Cela ne vous intéresse pas?
Les Français voient les problèmes qui se posent, et qui propose des ­solutions concrètes. Quand je propose en décembre la prime de pouvoir d'achat, je sais que ça deviendra la prime Macron. Ça ne me dérange pas, surtout si elle fait du bien à 2 millions de Français. Sur la suppression de la TVA [à 5,5% sur les produits de première nécessité], je suis prêt à amener à Édouard ­Philippe la grande distribution, que j'ai contactée et qui est prête à s'engager. Et qu'on ne me fasse pas le coup du mépris : "ça ne sert à rien, ça ne représente que 20 euros par mois." Ils ont de la chance, ceux qui peuvent dire cela! Je souhaite que mon pays réussisse. Si je fais des propositions crédibles et utiles qui sont reprises, tant mieux!

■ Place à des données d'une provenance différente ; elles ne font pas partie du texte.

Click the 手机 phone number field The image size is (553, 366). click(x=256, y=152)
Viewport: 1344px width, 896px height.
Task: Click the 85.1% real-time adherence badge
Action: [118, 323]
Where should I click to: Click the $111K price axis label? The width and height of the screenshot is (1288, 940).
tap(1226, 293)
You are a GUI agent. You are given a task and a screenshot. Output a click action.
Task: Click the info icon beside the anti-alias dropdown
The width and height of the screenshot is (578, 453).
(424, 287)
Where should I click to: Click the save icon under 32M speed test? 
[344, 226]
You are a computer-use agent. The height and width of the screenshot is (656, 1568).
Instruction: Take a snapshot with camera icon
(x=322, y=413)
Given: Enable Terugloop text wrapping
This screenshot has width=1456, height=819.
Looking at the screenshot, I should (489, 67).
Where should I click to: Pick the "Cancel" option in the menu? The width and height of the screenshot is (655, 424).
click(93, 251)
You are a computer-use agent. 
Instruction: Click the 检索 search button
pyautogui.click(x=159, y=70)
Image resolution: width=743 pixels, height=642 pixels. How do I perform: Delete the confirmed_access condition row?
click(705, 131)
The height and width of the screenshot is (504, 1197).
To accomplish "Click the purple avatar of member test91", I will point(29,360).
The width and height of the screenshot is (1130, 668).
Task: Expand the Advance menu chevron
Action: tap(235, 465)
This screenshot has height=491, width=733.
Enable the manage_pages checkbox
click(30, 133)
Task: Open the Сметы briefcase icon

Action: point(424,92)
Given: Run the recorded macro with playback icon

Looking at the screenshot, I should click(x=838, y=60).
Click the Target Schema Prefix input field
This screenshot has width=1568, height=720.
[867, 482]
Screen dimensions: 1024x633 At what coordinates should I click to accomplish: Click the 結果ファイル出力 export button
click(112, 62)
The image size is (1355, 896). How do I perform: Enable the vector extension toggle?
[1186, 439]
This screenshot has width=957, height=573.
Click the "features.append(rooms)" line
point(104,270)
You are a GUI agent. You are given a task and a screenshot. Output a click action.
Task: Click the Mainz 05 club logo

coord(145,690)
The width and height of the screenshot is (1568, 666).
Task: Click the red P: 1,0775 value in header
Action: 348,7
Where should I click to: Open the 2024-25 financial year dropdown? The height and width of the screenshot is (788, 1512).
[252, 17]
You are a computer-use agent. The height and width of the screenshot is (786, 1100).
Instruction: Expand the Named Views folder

Ne pensez-vous pas, surtout, à la présidentielle 2022?
Je vois le risque que représente le Rassemblement national dans ma Région : leur incompétence économique, leurs mensonges… Je ne veux pas de ça pour mon pays. Il ne faut pas jouer avec le feu en se servant du RN comme d'un punching-ball commode. Il faut s'attaquer aux vraies causes du vote RN : la misère, la colère… et donc un peu moins la ramener et un peu plus bosser!

Donc, si Macron vous propose de venir l'aider à Matignon, vous dites oui?
Est-il pour la suppression de l'ENA? Pour une vraie décentralisation telle que je la propose? Est-il prêt à sortir de l'addiction aux impôts et à avoir l'obsession de l'emploi? À remettre à plat la relation franco-allemande? À être vraiment ferme sur les questions régaliennes de sécurité et de laïcité? Et puis je ne crois pas à la théorie du premier de cordée, parce que alors vous êtes tributaire de la bienveillance du premier de cordée! Ce n'est pas ma conception de la République. Selon moi, un président doit tout faire pour cimenter la société française et rassembler les Français. Je suis contre l'assistanat mais pour la solidarité. Je ne rêve pas du modèle anglo-saxon… S'il est rénové et modernisé, je crois au modèle français! Vous le voyez, avec Macron, nous ne sommes pas compatibles, nous avons trop de différences…

Xavier Bertrand débriefe sa rencontre avec Emmanuel Macron

Leur dernier tête-à-tête remontait au 5 novembre 2018. Emmanuel Macron a reçu Xavier Bertrand vendredi, avant un déjeuner organisé à l'Élysée avec les élus des Hauts-de-France. Au menu de leurs échanges, selon ­Bertrand : "Mes propositions pour une nouvelle étape de la ­décentralisation." ­Macron "a semblé vraiment intéressé par ma proposition sur le conseiller territorial pour la ­fusion des conseillers ­départementaux et régionaux, ­dit-il. Il a paru surpris que nous soyons prêts, dans les Hauts-de-France, à le mettre en place dès 2021".